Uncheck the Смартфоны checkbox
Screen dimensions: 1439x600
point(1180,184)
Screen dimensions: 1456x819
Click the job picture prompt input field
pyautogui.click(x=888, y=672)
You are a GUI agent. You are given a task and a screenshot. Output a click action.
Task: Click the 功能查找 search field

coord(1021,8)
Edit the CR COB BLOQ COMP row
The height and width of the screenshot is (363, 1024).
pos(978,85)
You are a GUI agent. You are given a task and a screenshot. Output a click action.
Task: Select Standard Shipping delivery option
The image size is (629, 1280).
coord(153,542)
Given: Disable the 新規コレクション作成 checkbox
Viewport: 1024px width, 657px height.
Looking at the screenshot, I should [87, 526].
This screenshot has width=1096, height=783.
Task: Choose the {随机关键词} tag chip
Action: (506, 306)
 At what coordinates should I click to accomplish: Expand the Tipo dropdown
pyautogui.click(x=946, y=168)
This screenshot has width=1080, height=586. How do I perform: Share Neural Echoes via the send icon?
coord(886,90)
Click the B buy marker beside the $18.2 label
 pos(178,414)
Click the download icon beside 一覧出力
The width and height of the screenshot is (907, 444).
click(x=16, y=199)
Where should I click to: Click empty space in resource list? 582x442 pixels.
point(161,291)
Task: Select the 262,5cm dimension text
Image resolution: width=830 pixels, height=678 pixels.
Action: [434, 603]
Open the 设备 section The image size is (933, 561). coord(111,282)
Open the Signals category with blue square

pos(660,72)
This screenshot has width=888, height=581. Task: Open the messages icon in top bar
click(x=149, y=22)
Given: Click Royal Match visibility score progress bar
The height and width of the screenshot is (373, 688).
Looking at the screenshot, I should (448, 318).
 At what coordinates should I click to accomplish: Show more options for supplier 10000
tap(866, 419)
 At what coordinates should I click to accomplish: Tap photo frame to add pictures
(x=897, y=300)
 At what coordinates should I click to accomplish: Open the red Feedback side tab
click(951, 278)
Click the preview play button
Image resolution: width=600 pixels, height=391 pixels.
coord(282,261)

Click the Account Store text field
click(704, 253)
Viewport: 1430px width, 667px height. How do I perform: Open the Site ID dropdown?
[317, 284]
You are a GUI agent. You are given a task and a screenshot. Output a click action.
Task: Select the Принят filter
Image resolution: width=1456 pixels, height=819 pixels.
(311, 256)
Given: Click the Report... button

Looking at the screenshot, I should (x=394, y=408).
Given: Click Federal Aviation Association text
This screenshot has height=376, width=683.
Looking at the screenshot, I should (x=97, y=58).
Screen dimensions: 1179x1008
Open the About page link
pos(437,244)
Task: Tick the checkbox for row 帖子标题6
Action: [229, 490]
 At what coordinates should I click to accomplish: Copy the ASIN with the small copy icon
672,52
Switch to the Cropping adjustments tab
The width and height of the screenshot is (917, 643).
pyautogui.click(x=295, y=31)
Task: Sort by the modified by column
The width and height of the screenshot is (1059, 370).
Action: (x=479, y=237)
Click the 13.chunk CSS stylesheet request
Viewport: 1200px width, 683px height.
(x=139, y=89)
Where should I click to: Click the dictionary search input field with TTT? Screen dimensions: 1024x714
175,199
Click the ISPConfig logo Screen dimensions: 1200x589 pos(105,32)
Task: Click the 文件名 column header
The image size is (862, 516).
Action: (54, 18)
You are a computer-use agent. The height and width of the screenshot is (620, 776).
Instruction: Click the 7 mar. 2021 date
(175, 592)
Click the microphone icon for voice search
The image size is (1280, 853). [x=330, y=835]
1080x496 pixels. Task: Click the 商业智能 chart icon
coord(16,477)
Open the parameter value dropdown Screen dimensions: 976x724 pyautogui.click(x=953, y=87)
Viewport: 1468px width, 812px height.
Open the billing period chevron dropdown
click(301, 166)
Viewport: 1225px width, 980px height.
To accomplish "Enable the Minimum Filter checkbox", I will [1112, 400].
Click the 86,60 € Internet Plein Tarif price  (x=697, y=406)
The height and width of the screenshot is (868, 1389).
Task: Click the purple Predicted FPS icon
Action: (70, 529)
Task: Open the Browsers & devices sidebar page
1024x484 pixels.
..............................
▶ Task to carry out
Set down the material above in full, keeping each line exactly as it is.

▶ Written reply
Uncheck the Смартфоны checkbox
Screen dimensions: 1439x600
point(1180,184)
Screen dimensions: 1456x819
Click the job picture prompt input field
pyautogui.click(x=888, y=672)
You are a GUI agent. You are given a task and a screenshot. Output a click action.
Task: Click the 功能查找 search field

coord(1021,8)
Edit the CR COB BLOQ COMP row
The height and width of the screenshot is (363, 1024).
pos(978,85)
You are a GUI agent. You are given a task and a screenshot. Output a click action.
Task: Select Standard Shipping delivery option
The image size is (629, 1280).
coord(153,542)
Given: Disable the 新規コレクション作成 checkbox
Viewport: 1024px width, 657px height.
Looking at the screenshot, I should [87, 526].
This screenshot has width=1096, height=783.
Task: Choose the {随机关键词} tag chip
Action: (506, 306)
 At what coordinates should I click to accomplish: Expand the Tipo dropdown
pyautogui.click(x=946, y=168)
This screenshot has width=1080, height=586. How do I perform: Share Neural Echoes via the send icon?
coord(886,90)
Click the B buy marker beside the $18.2 label
 pos(178,414)
Click the download icon beside 一覧出力
The width and height of the screenshot is (907, 444).
click(x=16, y=199)
Where should I click to: Click empty space in resource list? 582x442 pixels.
point(161,291)
Task: Select the 262,5cm dimension text
Image resolution: width=830 pixels, height=678 pixels.
Action: [434, 603]
Open the 设备 section The image size is (933, 561). coord(111,282)
Open the Signals category with blue square

pos(660,72)
This screenshot has width=888, height=581. Task: Open the messages icon in top bar
click(x=149, y=22)
Given: Click Royal Match visibility score progress bar
The height and width of the screenshot is (373, 688).
Looking at the screenshot, I should (448, 318).
 At what coordinates should I click to accomplish: Show more options for supplier 10000
tap(866, 419)
 At what coordinates should I click to accomplish: Tap photo frame to add pictures
(x=897, y=300)
 At what coordinates should I click to accomplish: Open the red Feedback side tab
click(951, 278)
Click the preview play button
Image resolution: width=600 pixels, height=391 pixels.
coord(282,261)

Click the Account Store text field
click(704, 253)
Viewport: 1430px width, 667px height. How do I perform: Open the Site ID dropdown?
[317, 284]
You are a GUI agent. You are given a task and a screenshot. Output a click action.
Task: Select the Принят filter
Image resolution: width=1456 pixels, height=819 pixels.
(311, 256)
Given: Click the Report... button

Looking at the screenshot, I should (x=394, y=408).
Given: Click Federal Aviation Association text
This screenshot has height=376, width=683.
Looking at the screenshot, I should (x=97, y=58).
Screen dimensions: 1179x1008
Open the About page link
pos(437,244)
Task: Tick the checkbox for row 帖子标题6
Action: [229, 490]
 At what coordinates should I click to accomplish: Copy the ASIN with the small copy icon
672,52
Switch to the Cropping adjustments tab
The width and height of the screenshot is (917, 643).
pyautogui.click(x=295, y=31)
Task: Sort by the modified by column
The width and height of the screenshot is (1059, 370).
Action: (x=479, y=237)
Click the 13.chunk CSS stylesheet request
Viewport: 1200px width, 683px height.
(x=139, y=89)
Where should I click to: Click the dictionary search input field with TTT? Screen dimensions: 1024x714
175,199
Click the ISPConfig logo Screen dimensions: 1200x589 pos(105,32)
Task: Click the 文件名 column header
The image size is (862, 516).
Action: (54, 18)
You are a computer-use agent. The height and width of the screenshot is (620, 776).
Instruction: Click the 7 mar. 2021 date
(175, 592)
Click the microphone icon for voice search
The image size is (1280, 853). [x=330, y=835]
1080x496 pixels. Task: Click the 商业智能 chart icon
coord(16,477)
Open the parameter value dropdown Screen dimensions: 976x724 pyautogui.click(x=953, y=87)
Viewport: 1468px width, 812px height.
Open the billing period chevron dropdown
click(301, 166)
Viewport: 1225px width, 980px height.
To accomplish "Enable the Minimum Filter checkbox", I will [1112, 400].
Click the 86,60 € Internet Plein Tarif price  (x=697, y=406)
The height and width of the screenshot is (868, 1389).
Task: Click the purple Predicted FPS icon
Action: (70, 529)
Task: Open the Browsers & devices sidebar page
1024x484 pixels.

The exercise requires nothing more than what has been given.